VEÍCULO TÍTULO
caramure.blog Entrevista - Albino Rubim – Parte Ii
Perguntas Enviadas: ALEILTON FONSECA, MATILDE MATOS, PAULO DOURADO, RODRIGO MORAES
Fotografia: MÁRZIA LIMA
DANIEL REBOUÇAS: Segundo foi comentado, em entrevista dada pelo senhor a Samuel Celestino, alguns órgãos ligados a SECULT, como a Fundação Pedro Calmon, não poderão mais receber apoio para seus projetos. Como a Secretaria pensa na sobrevivência e maior efetividade desses órgãos ligados a ela?
ALBINO RUBIM: Estamos falando de verbas orçamentárias! É claro que o montante para cultura é pequeno, mas existem verbas orçamentárias tanto para SECULT como para suas vinculadas. O que acontece é que esse recurso do orçamento não é suficiente pra tudo que a comunidade cultural demanda. Assim nós temos que buscar alternativas via leis de incentivo, via Fundo de Cultura... Hoje mesmo eu cheguei aqui da assinatura de um convênio com a “OI”. A “OI” está colocando dezoito milhões no Fundo de Cultura. Isso é importante para nós, eles não estão colocando na lei de incentivo. Estão colocando no Fundo, que é um mecanismo de financiamento muito interessante para nós, pois neste quem define os projetos que vão ser apoiados, são comissões em pares...
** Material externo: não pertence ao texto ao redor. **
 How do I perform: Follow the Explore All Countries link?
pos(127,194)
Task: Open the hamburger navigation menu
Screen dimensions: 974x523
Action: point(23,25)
"A “OI” está colocando dezoito milhões no Fundo de Cultura”
FERNANDO: Neste caso como é que ela tem o retorno dela?
ALBINO RUBIM: Ela aparece como uma das patrocinadoras e investidoras do Fundo de Cultura. Mas ela não está decidindo (...)
FERNANDO OBERLAENDER: Pode ser um caminho.
ALBINO RUBIN: Certo! Pode ser um caminho...
EDUARDO MATTEDI: Neste caso ela está confiando nos setoriais que vão decidir...
ALBINO RUBIN: ...Aliás, a Petrobrás, hoje em dia, naquele programa Petrobrás Cultural, convoca uma quantidade de técnicos da área da cultura e essas pessoas analisam os projetos que acreditam que têm mais mérito, e a Petrobrás patrocina. Não digo em todos os projetos porque alguns são de interesse da empresa, mas ela está bancando porque aquela comissão de especialistas decidiu que aqueles são bons. Esses pares são os que têm maior condição de julgar... O pessoal que trabalha com cultura popular certamente é o pessoal que tem mais qualificação pra escolher, por que eles conhecem o assunto, o pessoal de cinema, o pessoal de teatro, pessoal de música... E não são as pessoas do departamento de marketing de uma empresa ou, muitas vezes, da Secretaria de Cultura.
FERNANDO: A gestão de Márcio gerou uma polêmica em relação ao sustento, de algumas entidades privadas de cunho cultural, por exemplo, a “Fundação Casa de Jorge Amado”, a “Academia de Letras”, o Instituto Histórico... Acontece que o estado continua bancando a parte administrativa de algumas dessas instituições (...)
ALBINO RUBIM: O que aconteceu, na verdade, é que se tem uma relação entre o estado e algumas entidades privadas ligadas a cultura e de extrema importância. Ninguém está desconhecendo isso. Mas não haviam regras para incentivo desse tipo de entidade. Por exemplo, uma determinada fundação, recebia uma quantia imensa de dinheiro, já outra recebia outra grande quantia. Então se tinha uma norma para os investimentos. Era tudo na lógica do favor, aqueles que são mais amigos do “rei”, têm mais, os que não são, tem menos. Então é nessa lógica que funcionava. Todo mundo aqui sabe disso, eu não estou falando nenhuma novidade, não estou inventado nada, estou dizendo uma coisa que todo mundo sabe. Veja, e algumas dessas instituições recebiam muito dinheiro, muito dinheiro em relação ao orçamento da Secretaria de Cultura, um volume substancial de dinheiro. Então o que se fez? Foi feito uma disciplina disto. Hoje você tem um programa na Secretaria onde qualquer instituição que queira, pode concorrer. Está aberto, é republicano e público, é um sistema de apoio permanente a instituições culturais, coisa que acho justíssimo. O estado deve ajudar e não bancar, são coisas completamente diferentes.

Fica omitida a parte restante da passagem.